Interpreting histograms

247

Making a statistical graph is not an end in itself. The purpose of the graph is to help us understand the data. After you (or your computer) make a graph, always ask, “What do I see?” Here is a general strategy for looking at graphs.

Pattern and deviations

In any graph of data, look for an overall pattern and also for striking deviations from that pattern.

We have already applied this strategy to line graphs. Trend and seasonal variation are common overall patterns in a line graph. The more drastic decrease in unemployment in mid-2010 for those with less than a high school degree, seen in Figure 10.7 (page 226), is deviating from the overall pattern of small dips and increases apparent throughout the rest of the line. This is an example of a striking deviation from the general pattern that one observes for the rest of the time period. In the case of the histogram of Figure 11.1, it is easiest to begin with deviations from the overall pattern of the histogram. Two states stand out as separated from the main body of the histogram. You can find them in the table once the histogram has called attention to them. Alaska has 7.3% and Florida 17.4% of its residents over age 65. These states are clear outliers.

Outliers

An outlier in any graph of data is an individual observation that falls outside the overall pattern of the graph.

Is Utah, with 9.0% of its population over 65, an outlier? Whether an observation is an outlier is, to some extent, a matter of judgment, although statisticians have developed some objective criteria for identifying possible outliers. Utah is the smallest of the main body of observations and, unlike Alaska and Florida, is not separated from the general pattern. We would not call Utah an outlier. Once you have spotted outliers, look for an explanation. Many outliers are due to mistakes, such as typing 4.0 as 40. Other outliers point to the special nature of some observations. Explaining outliers usually requires some background information. It is not surprising that Alaska, the northern frontier, has few residents 65 and over and that Florida, a popular state for retirees, has many residents 65 and over.

To see the overall pattern of a histogram, ignore any outliers. Here is a simple way to organize your thinking.

248

Overall pattern of a distribution

To describe the overall pattern of a distribution:

  • Describe the center and the variability.

  • Describe the shape of the histogram in a few words.

We will learn how to describe center and variability numerically in Chapter 12. For now, we can describe the center of a distribution by its midpoint, the value at roughly the middle of all the values in the distribution.
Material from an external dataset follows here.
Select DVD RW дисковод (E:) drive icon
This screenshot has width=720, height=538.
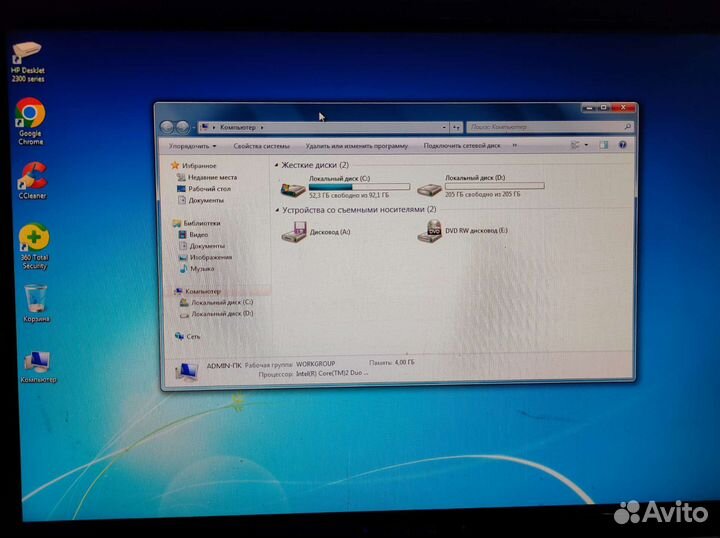[x=433, y=231]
We can describe the variability of a distribution by giving the smallest and largest values, ignoring any outliers.

EXAMPLE 2 Describing distributions

Look again at the histogram in Figure 11.1. Shape: The distribution has a single peak. It is roughly symmetric—that is, the pattern is similar on both sides of the peak. Center: The midpoint of the distribution is close to the single peak, at about 13%. Variability: The variability is about 9% to 18% if we ignore the outliers.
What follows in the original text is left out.